Items from a data source:
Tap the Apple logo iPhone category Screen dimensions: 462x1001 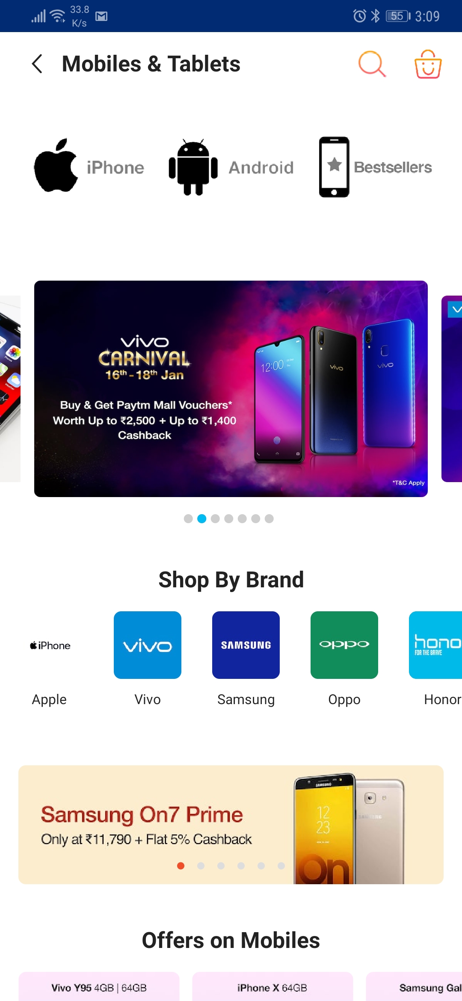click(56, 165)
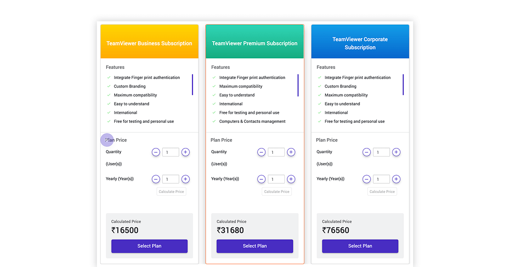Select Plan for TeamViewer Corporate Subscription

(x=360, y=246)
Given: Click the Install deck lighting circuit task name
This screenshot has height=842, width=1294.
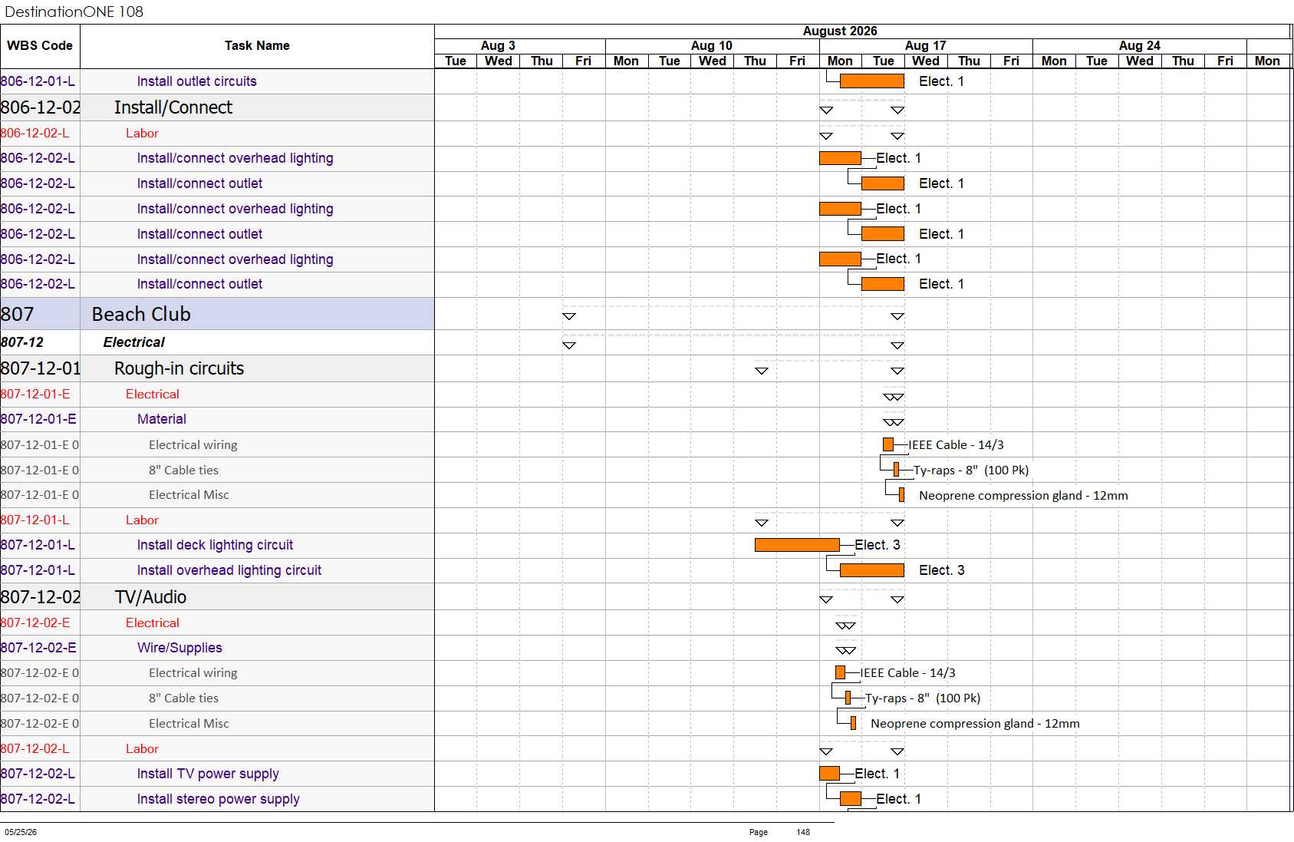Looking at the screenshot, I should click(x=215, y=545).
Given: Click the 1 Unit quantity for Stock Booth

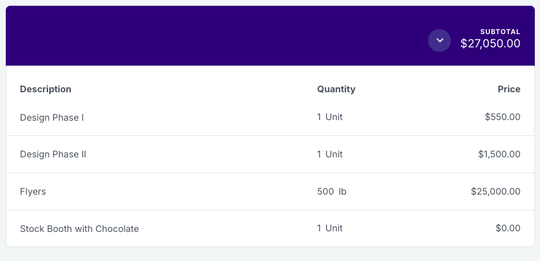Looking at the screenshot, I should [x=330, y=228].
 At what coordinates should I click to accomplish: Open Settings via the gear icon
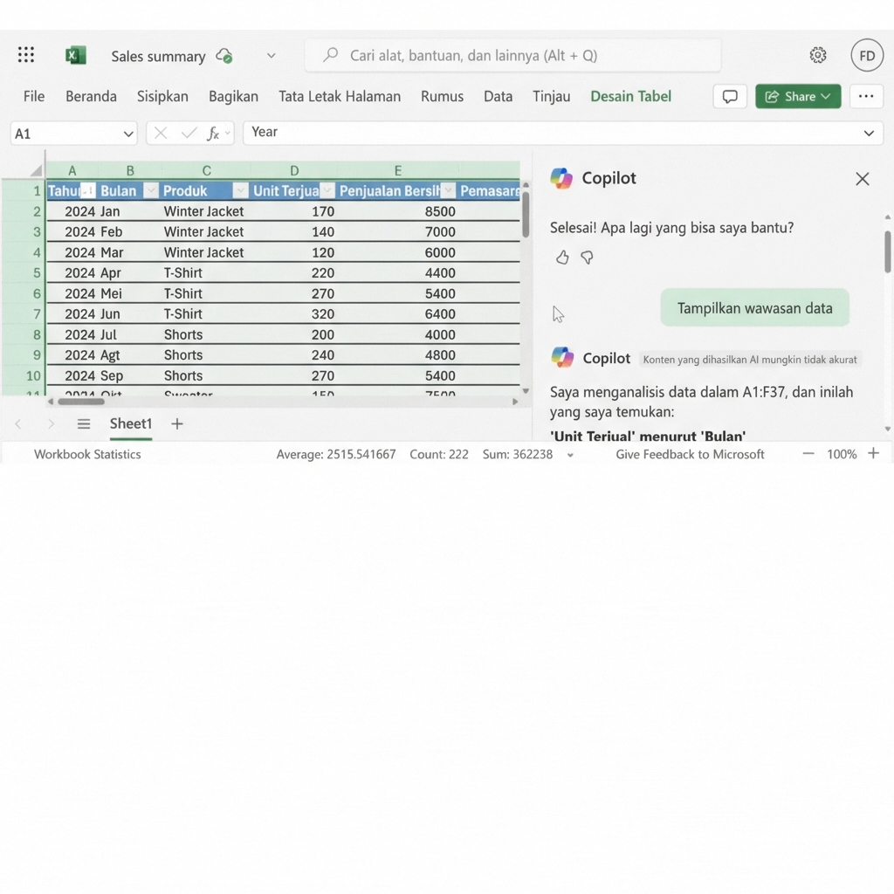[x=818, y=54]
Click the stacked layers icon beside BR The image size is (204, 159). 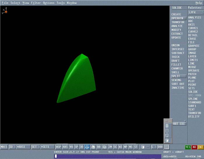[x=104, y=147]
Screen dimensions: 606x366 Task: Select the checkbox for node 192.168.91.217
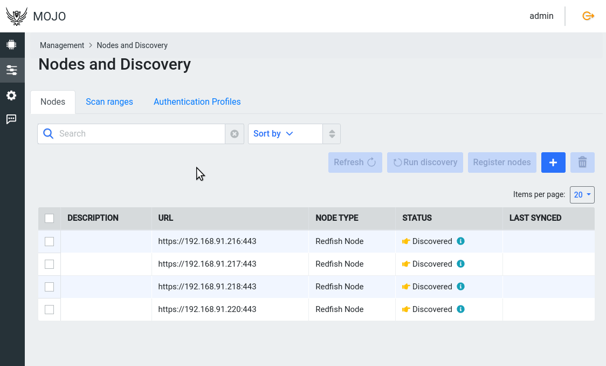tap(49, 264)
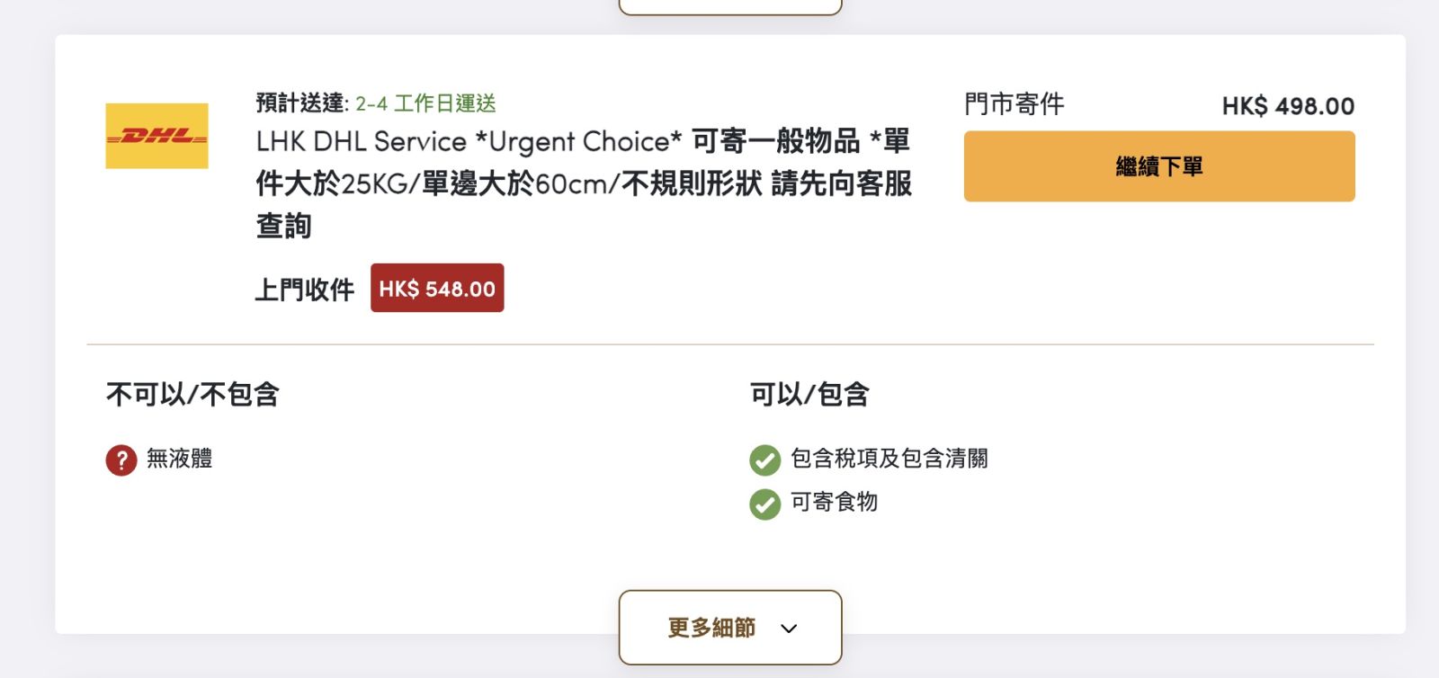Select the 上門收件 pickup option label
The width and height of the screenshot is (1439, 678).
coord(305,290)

TASK GOAL: Reproduce exactly the part of the records above that begins at the line holding "Screen dimensions: 606x366" and ends at the final line, both included, leaving out the pictures.

EXERCISE ANSWER:
Screen dimensions: 606x366 Task: Select the checkbox for node 192.168.91.217
tap(49, 264)
Select the 上門收件 pickup option label
The width and height of the screenshot is (1439, 678).
coord(305,290)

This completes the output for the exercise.